Retype every entry exactly, character for character.

+++

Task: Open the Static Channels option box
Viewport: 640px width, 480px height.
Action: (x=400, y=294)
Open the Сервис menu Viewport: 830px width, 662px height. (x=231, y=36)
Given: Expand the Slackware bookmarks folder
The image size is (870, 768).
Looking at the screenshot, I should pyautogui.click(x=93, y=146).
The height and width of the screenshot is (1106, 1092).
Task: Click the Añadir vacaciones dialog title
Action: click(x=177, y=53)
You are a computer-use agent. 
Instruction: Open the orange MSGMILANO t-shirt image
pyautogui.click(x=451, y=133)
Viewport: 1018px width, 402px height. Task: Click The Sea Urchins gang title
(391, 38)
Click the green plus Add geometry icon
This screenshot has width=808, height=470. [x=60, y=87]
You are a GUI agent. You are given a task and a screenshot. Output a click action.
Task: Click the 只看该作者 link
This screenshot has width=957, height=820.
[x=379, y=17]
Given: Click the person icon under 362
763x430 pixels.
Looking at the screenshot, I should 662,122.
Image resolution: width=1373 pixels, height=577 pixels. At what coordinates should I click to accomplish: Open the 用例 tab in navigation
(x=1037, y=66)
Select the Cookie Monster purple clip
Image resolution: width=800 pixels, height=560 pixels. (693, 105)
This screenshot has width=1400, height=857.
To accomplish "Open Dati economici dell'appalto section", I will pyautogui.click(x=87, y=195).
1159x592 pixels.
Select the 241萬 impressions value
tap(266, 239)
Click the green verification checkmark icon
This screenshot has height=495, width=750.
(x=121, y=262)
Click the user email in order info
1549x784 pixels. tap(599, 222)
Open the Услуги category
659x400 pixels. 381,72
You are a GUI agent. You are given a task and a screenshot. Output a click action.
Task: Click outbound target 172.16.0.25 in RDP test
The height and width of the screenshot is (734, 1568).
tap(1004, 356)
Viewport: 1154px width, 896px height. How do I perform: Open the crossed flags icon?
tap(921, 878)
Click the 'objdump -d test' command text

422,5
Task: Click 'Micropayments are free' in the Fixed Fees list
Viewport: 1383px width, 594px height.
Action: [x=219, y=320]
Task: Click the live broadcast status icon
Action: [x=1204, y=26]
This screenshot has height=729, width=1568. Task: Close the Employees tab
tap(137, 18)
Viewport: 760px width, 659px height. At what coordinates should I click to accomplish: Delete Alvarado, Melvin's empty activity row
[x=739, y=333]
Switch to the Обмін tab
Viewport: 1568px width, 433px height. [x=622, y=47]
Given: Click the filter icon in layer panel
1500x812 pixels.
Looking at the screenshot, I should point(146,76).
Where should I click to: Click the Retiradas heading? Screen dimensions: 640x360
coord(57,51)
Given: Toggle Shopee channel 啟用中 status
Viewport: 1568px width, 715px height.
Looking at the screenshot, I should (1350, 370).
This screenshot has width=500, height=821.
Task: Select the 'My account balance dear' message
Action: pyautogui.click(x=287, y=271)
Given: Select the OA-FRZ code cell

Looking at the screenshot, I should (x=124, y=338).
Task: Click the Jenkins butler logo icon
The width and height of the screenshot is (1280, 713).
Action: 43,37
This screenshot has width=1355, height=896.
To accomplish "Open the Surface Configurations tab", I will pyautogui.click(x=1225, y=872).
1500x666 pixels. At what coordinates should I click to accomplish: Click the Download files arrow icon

+++

_RESULT OF THE TASK_
Task: Open the Static Channels option box
Viewport: 640px width, 480px height.
Action: (x=400, y=294)
Open the Сервис menu Viewport: 830px width, 662px height. (x=231, y=36)
Given: Expand the Slackware bookmarks folder
The image size is (870, 768).
Looking at the screenshot, I should pyautogui.click(x=93, y=146).
The height and width of the screenshot is (1106, 1092).
Task: Click the Añadir vacaciones dialog title
Action: click(x=177, y=53)
You are a computer-use agent. 
Instruction: Open the orange MSGMILANO t-shirt image
pyautogui.click(x=451, y=133)
Viewport: 1018px width, 402px height. Task: Click The Sea Urchins gang title
(391, 38)
Click the green plus Add geometry icon
This screenshot has width=808, height=470. [x=60, y=87]
You are a GUI agent. You are given a task and a screenshot. Output a click action.
Task: Click the 只看该作者 link
This screenshot has width=957, height=820.
[x=379, y=17]
Given: Click the person icon under 362
763x430 pixels.
Looking at the screenshot, I should 662,122.
Image resolution: width=1373 pixels, height=577 pixels. At what coordinates should I click to accomplish: Open the 用例 tab in navigation
(x=1037, y=66)
Select the Cookie Monster purple clip
Image resolution: width=800 pixels, height=560 pixels. (693, 105)
This screenshot has width=1400, height=857.
To accomplish "Open Dati economici dell'appalto section", I will pyautogui.click(x=87, y=195).
1159x592 pixels.
Select the 241萬 impressions value
tap(266, 239)
Click the green verification checkmark icon
This screenshot has height=495, width=750.
(x=121, y=262)
Click the user email in order info
1549x784 pixels. tap(599, 222)
Open the Услуги category
659x400 pixels. 381,72
You are a GUI agent. You are given a task and a screenshot. Output a click action.
Task: Click outbound target 172.16.0.25 in RDP test
The height and width of the screenshot is (734, 1568).
tap(1004, 356)
Viewport: 1154px width, 896px height. How do I perform: Open the crossed flags icon?
tap(921, 878)
Click the 'objdump -d test' command text

422,5
Task: Click 'Micropayments are free' in the Fixed Fees list
Viewport: 1383px width, 594px height.
Action: [x=219, y=320]
Task: Click the live broadcast status icon
Action: [x=1204, y=26]
This screenshot has height=729, width=1568. Task: Close the Employees tab
tap(137, 18)
Viewport: 760px width, 659px height. At what coordinates should I click to accomplish: Delete Alvarado, Melvin's empty activity row
[x=739, y=333]
Switch to the Обмін tab
Viewport: 1568px width, 433px height. [x=622, y=47]
Given: Click the filter icon in layer panel
1500x812 pixels.
Looking at the screenshot, I should point(146,76).
Where should I click to: Click the Retiradas heading? Screen dimensions: 640x360
coord(57,51)
Given: Toggle Shopee channel 啟用中 status
Viewport: 1568px width, 715px height.
Looking at the screenshot, I should (1350, 370).
This screenshot has width=500, height=821.
Task: Select the 'My account balance dear' message
Action: pyautogui.click(x=287, y=271)
Given: Select the OA-FRZ code cell

Looking at the screenshot, I should (x=124, y=338).
Task: Click the Jenkins butler logo icon
The width and height of the screenshot is (1280, 713).
Action: 43,37
This screenshot has width=1355, height=896.
To accomplish "Open the Surface Configurations tab", I will pyautogui.click(x=1225, y=872).
1500x666 pixels. At what coordinates should I click to accomplish: Click the Download files arrow icon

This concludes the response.